大樽がたくさん転がっており、おそらく相当の量を飲んでいます。
そんな状態で更に血流がよくなると、一気に酔いが回り、立つこともままならないとシュバルツァーさんは言っていました。
シュバルツァーさんは、クールに一言付け加えます。
「限界まで飲んだ状態で、頭をガンガンシェイクされたのと同じだ。立てるものなら立ってみろ! 後はおっさん、ノエル。
一気にフィニッシュだ!」
ダンさんは両手に斧を握り、モンスターに向かって一括する。
「ここから先には行かせない! お前らは覚えているか! 小さな女の子……我が娘を容赦なく切り殺した事を! 今こそその復讐だ! さぁかかってこい、モンスター共」
次々にオークの群れを切り伏せていく戦士ダンさん。
あたしも準備OK。
「魔法剣。セイクリッドソードミサイル!」
ひのきの棒に聖属性を付加して、アモンの後頭部に向けて、振りをつけて力いっぱい投げつけた。

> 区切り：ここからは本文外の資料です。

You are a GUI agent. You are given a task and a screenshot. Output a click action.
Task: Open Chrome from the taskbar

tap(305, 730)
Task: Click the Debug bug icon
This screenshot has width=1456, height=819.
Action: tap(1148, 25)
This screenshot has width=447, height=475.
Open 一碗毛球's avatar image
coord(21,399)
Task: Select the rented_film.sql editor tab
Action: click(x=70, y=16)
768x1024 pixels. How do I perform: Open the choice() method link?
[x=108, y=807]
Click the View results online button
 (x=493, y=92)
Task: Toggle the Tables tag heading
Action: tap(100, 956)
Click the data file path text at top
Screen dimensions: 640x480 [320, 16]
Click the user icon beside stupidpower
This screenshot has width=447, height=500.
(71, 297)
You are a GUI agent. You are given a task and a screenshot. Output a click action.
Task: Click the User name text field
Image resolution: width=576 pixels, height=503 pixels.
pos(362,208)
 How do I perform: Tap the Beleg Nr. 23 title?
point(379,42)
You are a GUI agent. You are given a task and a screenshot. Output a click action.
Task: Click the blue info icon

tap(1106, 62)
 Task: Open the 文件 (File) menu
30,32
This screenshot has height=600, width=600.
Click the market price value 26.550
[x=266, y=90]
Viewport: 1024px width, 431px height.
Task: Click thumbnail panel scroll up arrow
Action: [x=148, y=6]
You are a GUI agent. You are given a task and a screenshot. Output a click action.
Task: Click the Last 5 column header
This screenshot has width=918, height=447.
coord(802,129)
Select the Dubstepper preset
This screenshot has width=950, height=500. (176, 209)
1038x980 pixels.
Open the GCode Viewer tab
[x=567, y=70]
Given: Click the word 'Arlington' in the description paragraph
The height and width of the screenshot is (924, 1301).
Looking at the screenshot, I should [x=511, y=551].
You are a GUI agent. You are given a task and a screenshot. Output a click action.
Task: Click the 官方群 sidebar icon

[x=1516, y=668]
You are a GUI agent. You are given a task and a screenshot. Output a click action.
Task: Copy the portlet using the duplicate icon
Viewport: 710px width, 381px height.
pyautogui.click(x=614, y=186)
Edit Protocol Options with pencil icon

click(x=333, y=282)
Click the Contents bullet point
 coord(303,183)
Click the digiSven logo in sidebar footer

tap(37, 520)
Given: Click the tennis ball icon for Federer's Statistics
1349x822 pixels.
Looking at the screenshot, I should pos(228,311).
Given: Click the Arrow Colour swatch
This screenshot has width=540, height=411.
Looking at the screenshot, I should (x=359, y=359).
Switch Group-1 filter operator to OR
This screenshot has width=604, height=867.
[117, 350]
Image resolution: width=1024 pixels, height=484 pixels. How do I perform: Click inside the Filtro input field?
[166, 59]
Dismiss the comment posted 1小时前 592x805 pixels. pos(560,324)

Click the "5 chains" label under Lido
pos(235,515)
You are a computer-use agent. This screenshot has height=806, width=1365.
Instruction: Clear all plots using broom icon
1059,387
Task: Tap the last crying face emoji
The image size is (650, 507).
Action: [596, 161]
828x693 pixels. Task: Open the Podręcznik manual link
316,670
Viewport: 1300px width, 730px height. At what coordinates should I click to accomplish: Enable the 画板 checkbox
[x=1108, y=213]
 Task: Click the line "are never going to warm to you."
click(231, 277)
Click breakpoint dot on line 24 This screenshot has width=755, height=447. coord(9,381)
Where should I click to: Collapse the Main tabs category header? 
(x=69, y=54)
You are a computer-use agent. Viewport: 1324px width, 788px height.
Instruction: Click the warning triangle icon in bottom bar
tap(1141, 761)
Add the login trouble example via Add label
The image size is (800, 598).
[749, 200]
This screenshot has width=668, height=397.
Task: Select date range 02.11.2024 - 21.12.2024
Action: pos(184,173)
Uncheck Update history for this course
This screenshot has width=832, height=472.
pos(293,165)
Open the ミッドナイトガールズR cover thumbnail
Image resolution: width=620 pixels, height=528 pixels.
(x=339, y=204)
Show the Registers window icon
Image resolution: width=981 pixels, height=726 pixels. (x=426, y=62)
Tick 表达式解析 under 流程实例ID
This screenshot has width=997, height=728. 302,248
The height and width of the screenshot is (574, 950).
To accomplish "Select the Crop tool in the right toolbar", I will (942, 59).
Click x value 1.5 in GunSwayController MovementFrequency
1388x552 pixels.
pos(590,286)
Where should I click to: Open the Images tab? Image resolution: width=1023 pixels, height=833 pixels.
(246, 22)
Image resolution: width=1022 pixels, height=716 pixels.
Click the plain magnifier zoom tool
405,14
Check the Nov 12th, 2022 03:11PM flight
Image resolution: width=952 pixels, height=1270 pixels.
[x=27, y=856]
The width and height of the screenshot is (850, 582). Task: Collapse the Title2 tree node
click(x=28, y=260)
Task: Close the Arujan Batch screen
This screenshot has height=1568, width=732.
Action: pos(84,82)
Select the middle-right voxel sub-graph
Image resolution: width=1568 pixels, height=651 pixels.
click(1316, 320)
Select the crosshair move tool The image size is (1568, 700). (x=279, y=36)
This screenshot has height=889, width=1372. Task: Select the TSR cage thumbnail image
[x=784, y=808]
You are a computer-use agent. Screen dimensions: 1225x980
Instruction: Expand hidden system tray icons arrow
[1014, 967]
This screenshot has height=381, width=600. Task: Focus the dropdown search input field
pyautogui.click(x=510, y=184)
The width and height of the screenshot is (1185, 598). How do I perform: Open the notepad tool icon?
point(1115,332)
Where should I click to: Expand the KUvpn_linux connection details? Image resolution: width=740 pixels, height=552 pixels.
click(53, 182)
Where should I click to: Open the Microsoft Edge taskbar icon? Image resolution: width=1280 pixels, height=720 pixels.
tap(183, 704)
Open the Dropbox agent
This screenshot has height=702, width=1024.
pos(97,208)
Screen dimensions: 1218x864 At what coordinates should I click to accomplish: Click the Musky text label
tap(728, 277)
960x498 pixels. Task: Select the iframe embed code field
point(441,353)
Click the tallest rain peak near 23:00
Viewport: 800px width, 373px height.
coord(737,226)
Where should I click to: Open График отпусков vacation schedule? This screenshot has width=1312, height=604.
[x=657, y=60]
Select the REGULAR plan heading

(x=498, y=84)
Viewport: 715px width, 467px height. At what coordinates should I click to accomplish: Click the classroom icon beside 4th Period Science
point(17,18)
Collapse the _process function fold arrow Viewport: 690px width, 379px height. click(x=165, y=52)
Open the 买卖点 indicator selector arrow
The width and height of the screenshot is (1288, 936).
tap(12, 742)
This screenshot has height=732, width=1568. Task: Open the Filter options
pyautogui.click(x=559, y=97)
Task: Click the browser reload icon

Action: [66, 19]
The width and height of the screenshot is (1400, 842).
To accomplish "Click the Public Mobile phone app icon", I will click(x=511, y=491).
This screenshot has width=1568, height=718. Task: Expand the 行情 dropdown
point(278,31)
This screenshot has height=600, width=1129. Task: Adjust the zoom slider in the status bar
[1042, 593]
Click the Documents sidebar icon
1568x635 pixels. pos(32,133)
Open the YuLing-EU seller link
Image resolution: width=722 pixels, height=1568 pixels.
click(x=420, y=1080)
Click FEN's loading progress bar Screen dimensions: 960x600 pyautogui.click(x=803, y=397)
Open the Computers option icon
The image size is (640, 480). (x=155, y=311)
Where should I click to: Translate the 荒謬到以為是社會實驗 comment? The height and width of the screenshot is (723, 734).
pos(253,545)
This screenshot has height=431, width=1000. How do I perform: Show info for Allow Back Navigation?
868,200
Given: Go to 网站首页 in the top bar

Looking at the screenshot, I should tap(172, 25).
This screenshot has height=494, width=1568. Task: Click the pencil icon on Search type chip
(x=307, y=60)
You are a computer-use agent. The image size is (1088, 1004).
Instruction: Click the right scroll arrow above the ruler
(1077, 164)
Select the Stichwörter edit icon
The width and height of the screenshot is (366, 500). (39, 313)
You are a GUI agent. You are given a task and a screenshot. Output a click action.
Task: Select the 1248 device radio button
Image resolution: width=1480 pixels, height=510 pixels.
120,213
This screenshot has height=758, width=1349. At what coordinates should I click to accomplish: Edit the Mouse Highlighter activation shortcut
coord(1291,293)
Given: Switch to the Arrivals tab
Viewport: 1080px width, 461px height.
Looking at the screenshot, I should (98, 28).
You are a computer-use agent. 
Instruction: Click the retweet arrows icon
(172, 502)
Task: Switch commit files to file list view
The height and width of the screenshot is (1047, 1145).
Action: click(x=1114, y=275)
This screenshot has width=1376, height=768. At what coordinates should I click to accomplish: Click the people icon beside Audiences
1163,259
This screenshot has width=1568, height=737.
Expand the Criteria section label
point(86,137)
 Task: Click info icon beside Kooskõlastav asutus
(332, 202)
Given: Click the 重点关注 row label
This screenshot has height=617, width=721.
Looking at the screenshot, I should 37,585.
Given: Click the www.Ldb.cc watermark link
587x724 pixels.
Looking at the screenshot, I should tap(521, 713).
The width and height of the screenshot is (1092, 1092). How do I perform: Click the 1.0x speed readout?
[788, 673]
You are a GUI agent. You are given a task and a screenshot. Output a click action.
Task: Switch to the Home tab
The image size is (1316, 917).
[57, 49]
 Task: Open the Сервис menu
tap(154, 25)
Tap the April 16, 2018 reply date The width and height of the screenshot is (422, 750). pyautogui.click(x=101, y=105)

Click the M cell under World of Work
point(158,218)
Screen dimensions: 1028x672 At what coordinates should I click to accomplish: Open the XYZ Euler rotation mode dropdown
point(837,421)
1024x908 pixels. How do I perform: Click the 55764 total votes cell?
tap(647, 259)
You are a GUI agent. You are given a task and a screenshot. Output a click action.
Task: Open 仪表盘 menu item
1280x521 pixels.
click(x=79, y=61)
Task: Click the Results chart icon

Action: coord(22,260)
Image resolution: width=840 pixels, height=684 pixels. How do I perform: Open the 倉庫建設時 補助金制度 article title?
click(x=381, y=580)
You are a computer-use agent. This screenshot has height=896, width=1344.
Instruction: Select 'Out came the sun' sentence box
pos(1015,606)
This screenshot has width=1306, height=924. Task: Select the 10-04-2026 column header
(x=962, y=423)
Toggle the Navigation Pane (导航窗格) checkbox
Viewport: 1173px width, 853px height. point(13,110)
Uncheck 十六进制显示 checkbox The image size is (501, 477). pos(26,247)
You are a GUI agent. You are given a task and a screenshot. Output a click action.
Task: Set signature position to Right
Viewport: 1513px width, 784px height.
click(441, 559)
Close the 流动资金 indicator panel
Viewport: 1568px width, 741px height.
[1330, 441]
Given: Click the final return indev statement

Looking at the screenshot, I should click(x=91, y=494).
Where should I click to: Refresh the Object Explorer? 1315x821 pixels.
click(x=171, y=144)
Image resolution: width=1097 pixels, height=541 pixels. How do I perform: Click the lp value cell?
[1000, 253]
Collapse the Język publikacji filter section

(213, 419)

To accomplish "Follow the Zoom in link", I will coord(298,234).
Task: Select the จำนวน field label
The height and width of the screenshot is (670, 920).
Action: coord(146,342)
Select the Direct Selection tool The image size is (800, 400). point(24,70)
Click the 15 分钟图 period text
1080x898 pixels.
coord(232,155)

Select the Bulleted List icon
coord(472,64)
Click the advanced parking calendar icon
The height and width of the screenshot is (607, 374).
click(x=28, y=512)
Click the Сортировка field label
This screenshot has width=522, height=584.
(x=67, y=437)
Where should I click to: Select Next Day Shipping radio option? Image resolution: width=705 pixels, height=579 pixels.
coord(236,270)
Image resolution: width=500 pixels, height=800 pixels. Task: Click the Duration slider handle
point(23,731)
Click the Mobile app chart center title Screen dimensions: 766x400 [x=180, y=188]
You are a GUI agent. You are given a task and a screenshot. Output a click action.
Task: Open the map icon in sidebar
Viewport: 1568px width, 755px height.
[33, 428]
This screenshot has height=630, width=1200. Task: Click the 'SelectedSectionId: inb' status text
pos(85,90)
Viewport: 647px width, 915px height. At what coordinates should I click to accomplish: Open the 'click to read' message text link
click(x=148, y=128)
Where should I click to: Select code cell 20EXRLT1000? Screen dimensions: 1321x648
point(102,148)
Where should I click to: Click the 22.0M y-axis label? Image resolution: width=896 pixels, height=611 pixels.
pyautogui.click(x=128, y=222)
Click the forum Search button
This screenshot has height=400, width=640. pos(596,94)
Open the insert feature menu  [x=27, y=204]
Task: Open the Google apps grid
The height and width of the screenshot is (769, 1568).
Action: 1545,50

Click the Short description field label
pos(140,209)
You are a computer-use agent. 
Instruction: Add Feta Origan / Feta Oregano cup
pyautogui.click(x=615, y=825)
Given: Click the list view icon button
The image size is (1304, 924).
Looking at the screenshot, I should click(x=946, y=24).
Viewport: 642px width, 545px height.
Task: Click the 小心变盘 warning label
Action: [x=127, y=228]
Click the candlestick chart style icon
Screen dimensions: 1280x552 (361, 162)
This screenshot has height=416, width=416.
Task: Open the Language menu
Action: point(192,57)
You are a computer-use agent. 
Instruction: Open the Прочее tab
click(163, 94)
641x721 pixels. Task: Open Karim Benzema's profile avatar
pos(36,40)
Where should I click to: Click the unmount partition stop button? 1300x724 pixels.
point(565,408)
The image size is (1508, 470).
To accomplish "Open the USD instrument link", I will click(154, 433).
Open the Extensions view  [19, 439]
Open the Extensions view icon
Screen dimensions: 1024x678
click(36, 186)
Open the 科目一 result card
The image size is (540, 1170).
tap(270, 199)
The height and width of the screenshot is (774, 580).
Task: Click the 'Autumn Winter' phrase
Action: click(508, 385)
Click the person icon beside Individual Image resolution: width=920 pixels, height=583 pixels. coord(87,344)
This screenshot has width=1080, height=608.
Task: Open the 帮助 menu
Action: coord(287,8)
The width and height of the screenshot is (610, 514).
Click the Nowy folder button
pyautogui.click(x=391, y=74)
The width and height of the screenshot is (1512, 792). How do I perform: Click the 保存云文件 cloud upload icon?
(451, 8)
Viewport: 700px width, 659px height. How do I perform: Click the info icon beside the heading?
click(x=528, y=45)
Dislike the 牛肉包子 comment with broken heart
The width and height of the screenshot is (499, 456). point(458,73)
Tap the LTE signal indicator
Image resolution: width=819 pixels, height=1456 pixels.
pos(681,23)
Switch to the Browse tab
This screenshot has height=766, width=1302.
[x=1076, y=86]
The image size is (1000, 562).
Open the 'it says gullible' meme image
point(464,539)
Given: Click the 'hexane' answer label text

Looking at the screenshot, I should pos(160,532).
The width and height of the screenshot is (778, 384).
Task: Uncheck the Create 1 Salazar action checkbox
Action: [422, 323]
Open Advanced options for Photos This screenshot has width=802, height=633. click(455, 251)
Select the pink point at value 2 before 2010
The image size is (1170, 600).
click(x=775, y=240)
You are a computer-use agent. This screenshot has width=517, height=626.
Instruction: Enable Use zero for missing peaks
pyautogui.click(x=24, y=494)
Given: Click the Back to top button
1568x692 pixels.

アモンの化け物染みた敏捷性や回避力を考えると、命中させることは困難だったかもしれない。
それどころかずば抜けたその反射神経で、打ち返してくる可能性だってあった。
だけど今は完全に平衡感覚を失い、立ち上がることすらままならない状態。膝の上に右手を置いて、必死に戦闘態勢を取ろうとしているが、思うように動けないようだ。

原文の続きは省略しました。